▶ **DIRECTIONS FOR THIS TASK**
Put the lines of the rows below into a JSON list of strings, one string per line, beginning at the line that contains "The width and height of the screenshot is (1920, 990)." and stopping after the last line of the rows. Skip blank lines and leave the pictures out.

▶ **PROVIDED RECORDS**
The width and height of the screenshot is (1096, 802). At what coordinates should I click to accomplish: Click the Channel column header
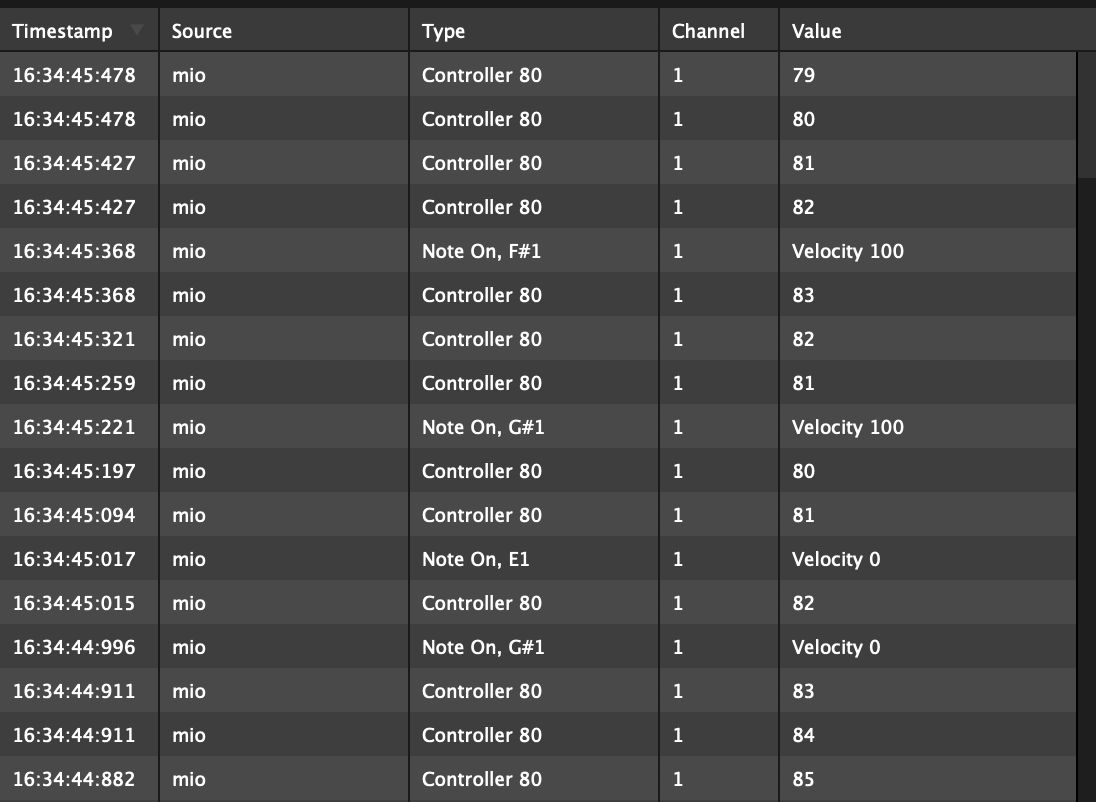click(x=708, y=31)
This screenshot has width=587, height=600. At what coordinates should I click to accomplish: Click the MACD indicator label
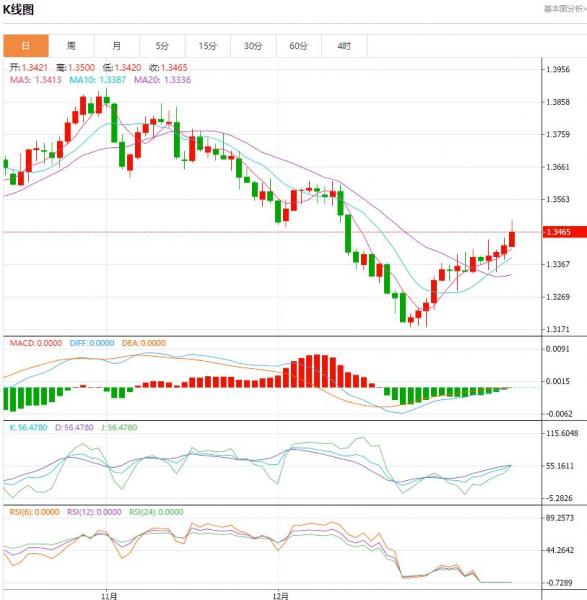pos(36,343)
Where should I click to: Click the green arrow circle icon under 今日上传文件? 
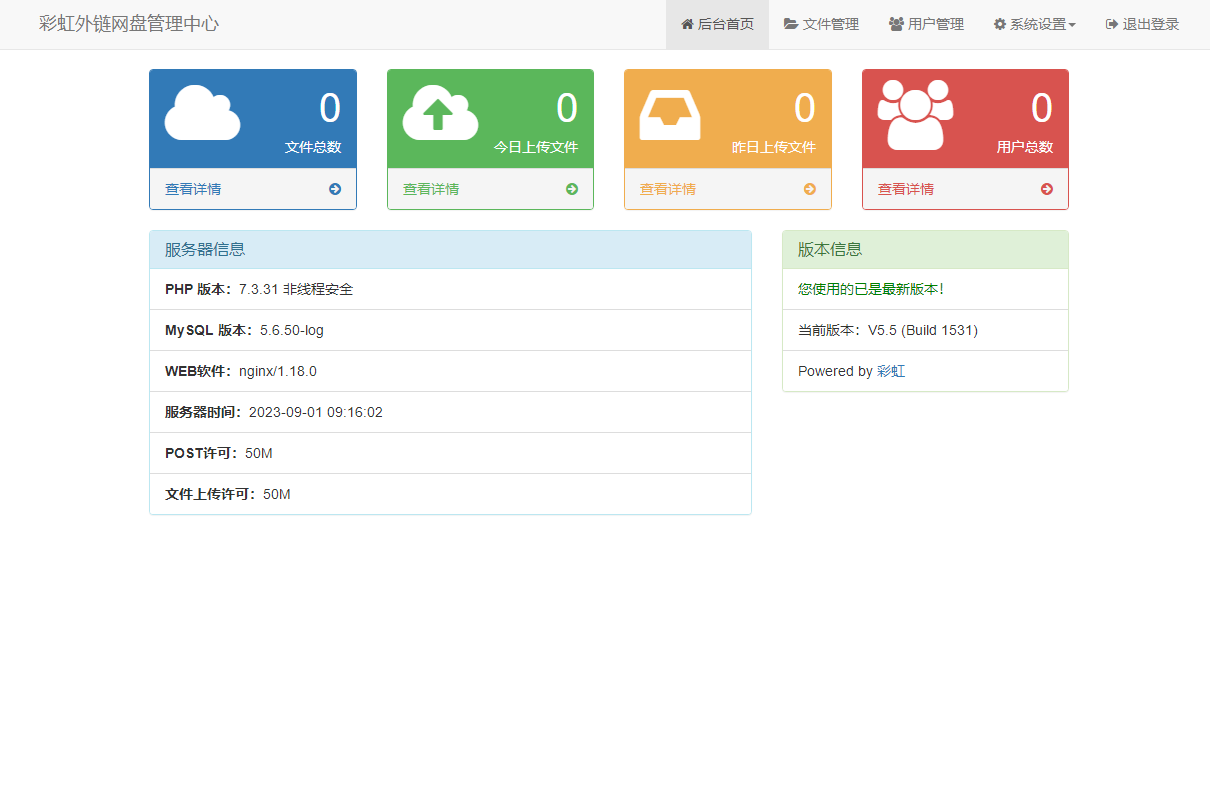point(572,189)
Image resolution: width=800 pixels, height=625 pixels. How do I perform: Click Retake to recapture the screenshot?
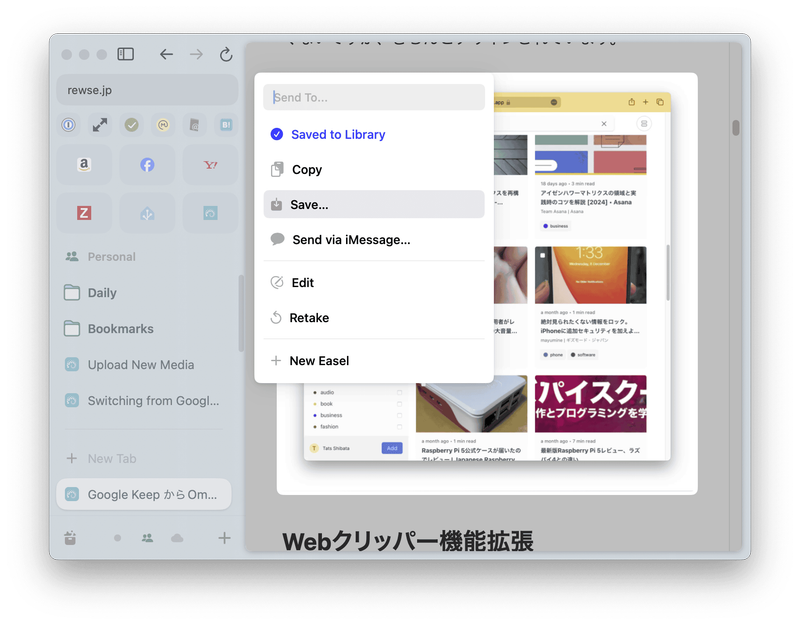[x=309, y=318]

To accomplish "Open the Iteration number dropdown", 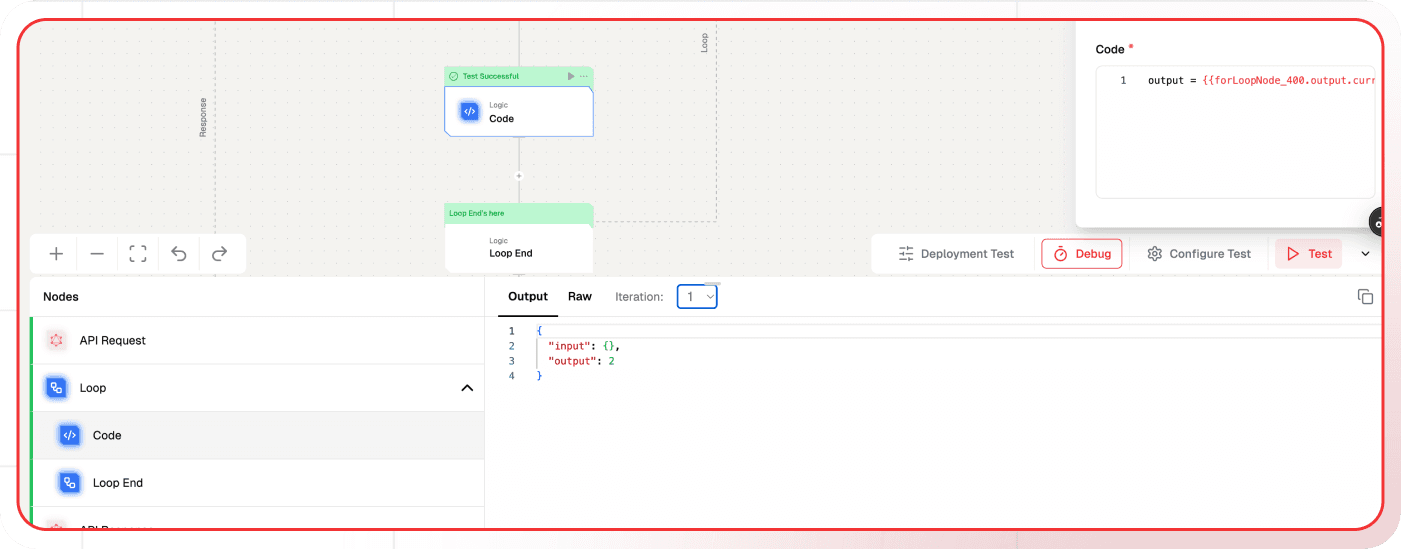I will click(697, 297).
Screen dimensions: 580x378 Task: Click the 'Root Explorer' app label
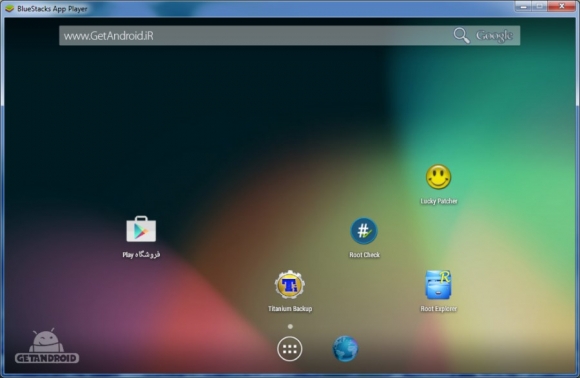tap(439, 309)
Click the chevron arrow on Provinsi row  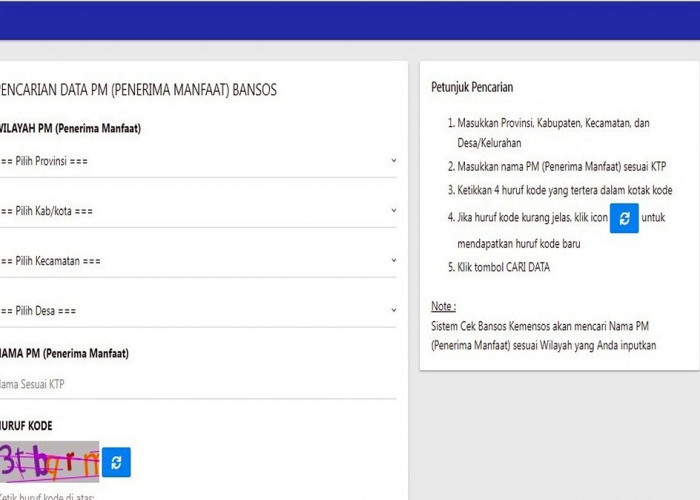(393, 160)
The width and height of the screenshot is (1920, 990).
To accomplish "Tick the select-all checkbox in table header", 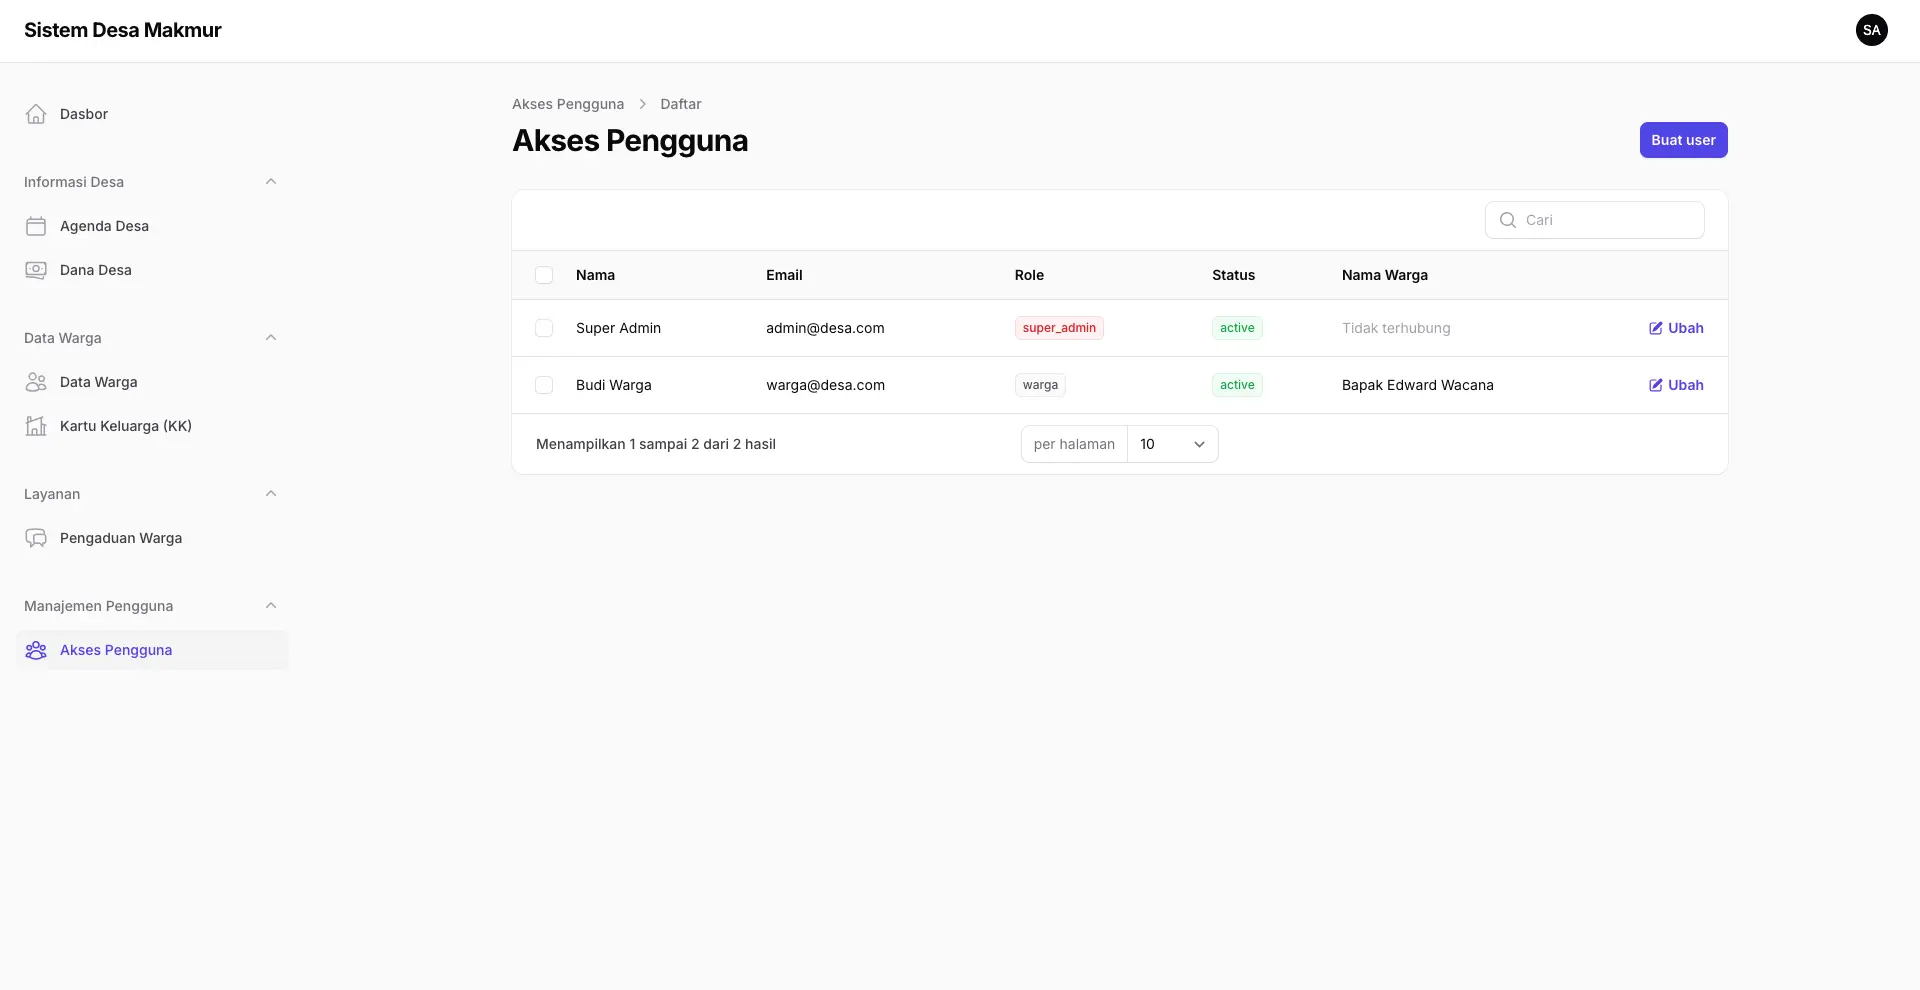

▶ **OUTPUT FOR THIS TASK**
[
  "The width and height of the screenshot is (1920, 990).",
  "To accomplish \"Tick the select-all checkbox in table header\", "
]